Work instruction 1 —
According to the text on vestigial body parts, what percentage of humans have the levator claviculae muscle?
Work instruction 2 —
Reproduce word for word the part of the text on vestigial body parts starting at "Not only can" and ending at "a better explanation?".

Text —
((
Have you ever wondered why males have nipples? Well, both males and females develop them because we are mammals. All mammals feed their young with breast milk. Some women have more than two nipples along the mammary ridge, just like dogs and cats. These can also have accessory breast tissue along with the nipples. In my previous life as a surgeon, I was called upon more than once to remove those accessory breasts. Why do we have them? They are vestigial leftovers from our past. That is another tough one for Creationists to explain.

The palmaris longus muscle exists in the forearm of 90% of humans. The other 10% have lost that muscle along the evolutionary path.  Its function was to grip onto a branch for swinging from tree to tree, something we don’t have to do anymore.  The levator claviculae muscle is present in only 3% of humans.  Leonardo DaVinci’s drawings of the neck anatomy show it. The levator claviculae is present, however, in all apes.  Does that mean anything? Or is it just there to confuse us?

Not only can we have numerous breasts, but we also have a vestigial tail.  Most of us just have two or three extra vertebrae at the end of our sacrum, but the record holder had a tail that was nine inches long. Cool! Especially if you were naked wandering around the Garden of Eden to keep the flies off the anus.  Well, do you have a better explanation?

Every infant has a reflex called the “palmar grasp reflex.”  If you put something into an infant’s hand he/she will grasp on to it and not let go.  This happens in both the upper and lower extremities.  When the mother had to get out of a dangerous situation, she could not hold onto the baby.  The infant was on his own and grasped onto the mother’s hair.  That left the mother’s hands and feet free to get away from the danger.  We don’t have enough hair to grasp onto, but luckily our mothers don’t have to make a run for it like our ancestors did, but we nevertheless hold onto that grasping reflex.   

When we were still living in and swinging from trees, our diet had more fibrous plant content that needed to be ground up.  For that, we had three molar teeth in the back of the upper and lower jaw on each side.  As our diet shifted to more high-grade protein, we needed tearing and cutting teeth, the canines and incisors.  Now the third molars often need to be removed by your friendly neighborhood dentist because the third molars get impacted and are very prone to tooth decay.
))
Given material —
((
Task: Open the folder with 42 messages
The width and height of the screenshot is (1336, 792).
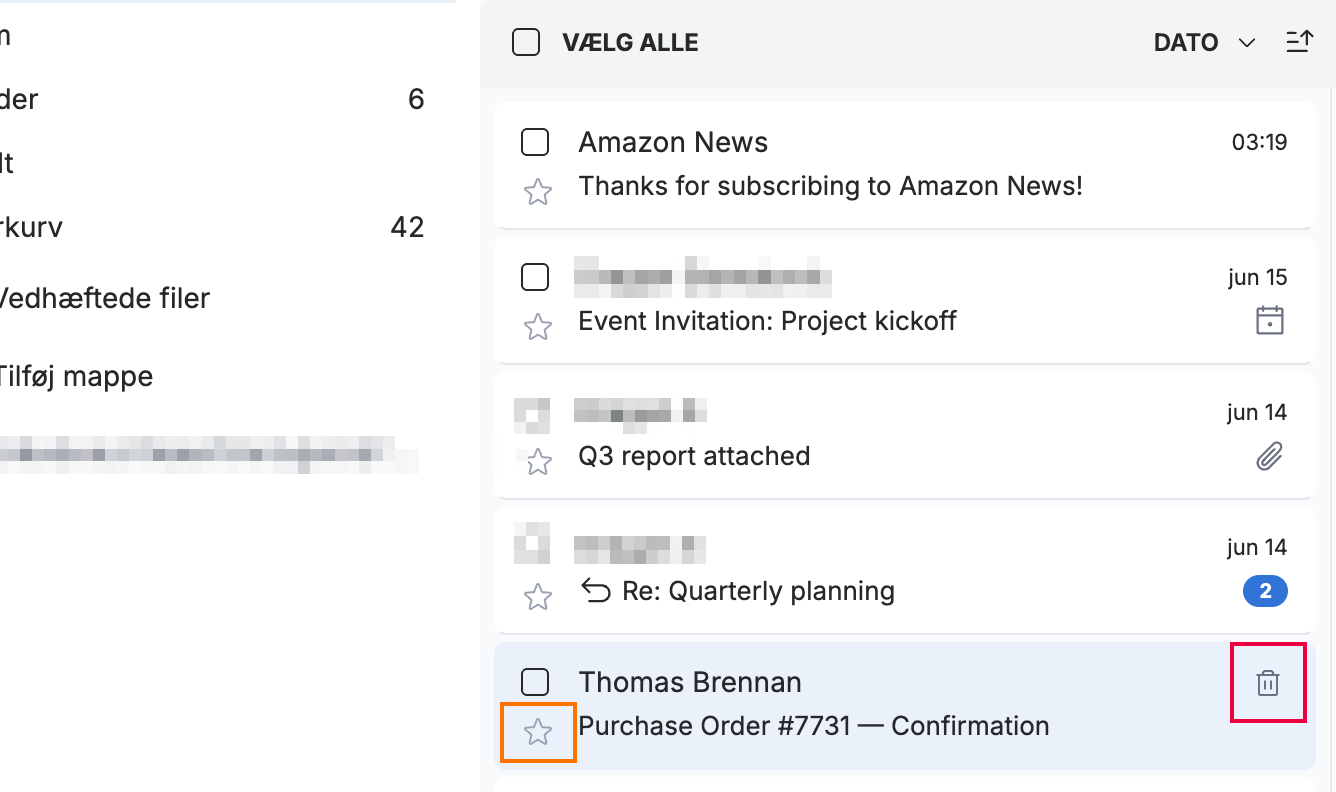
))
Output 1 —
3%

Output 2 —
Not only can we have numerous breasts, but we also have a vestigial tail.  Most of us just have two or three extra vertebrae at the end of our sacrum, but the record holder had a tail that was nine inches long. Cool! Especially if you were naked wandering around the Garden of Eden to keep the flies off the anus.  Well, do you have a better explanation?